§ **EXERCISE GOAL**
List each line of the data that holds the string "agent", please.

§ **DATA LISTING**

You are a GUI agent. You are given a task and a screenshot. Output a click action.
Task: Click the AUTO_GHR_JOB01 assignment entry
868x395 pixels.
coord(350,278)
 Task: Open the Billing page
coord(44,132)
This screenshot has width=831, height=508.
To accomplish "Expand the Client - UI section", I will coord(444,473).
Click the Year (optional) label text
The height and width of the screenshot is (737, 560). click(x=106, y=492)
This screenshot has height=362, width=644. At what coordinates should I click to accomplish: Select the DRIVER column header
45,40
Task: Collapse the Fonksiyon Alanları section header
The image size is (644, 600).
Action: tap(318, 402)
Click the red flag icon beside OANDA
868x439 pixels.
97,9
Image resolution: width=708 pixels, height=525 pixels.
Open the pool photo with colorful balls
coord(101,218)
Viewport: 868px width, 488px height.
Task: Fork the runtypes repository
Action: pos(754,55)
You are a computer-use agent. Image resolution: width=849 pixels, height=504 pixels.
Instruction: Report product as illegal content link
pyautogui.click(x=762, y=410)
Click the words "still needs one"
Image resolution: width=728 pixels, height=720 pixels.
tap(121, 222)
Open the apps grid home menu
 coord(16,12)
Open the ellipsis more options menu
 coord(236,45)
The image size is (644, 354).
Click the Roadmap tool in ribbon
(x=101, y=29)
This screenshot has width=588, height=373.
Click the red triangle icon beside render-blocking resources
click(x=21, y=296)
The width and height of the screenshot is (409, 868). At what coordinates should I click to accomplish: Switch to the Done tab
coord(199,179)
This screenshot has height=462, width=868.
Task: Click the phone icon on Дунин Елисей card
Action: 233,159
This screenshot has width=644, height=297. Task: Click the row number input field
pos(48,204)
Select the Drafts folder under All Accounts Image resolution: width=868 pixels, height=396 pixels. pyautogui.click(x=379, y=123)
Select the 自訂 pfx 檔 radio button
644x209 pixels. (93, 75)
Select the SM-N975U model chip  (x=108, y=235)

§ **ANSWER SPACE**
You are a GUI agent. You are given a task and a screenshot. Output a click action.
You are a computer-use agent. Image resolution: width=849 pixels, height=504 pixels.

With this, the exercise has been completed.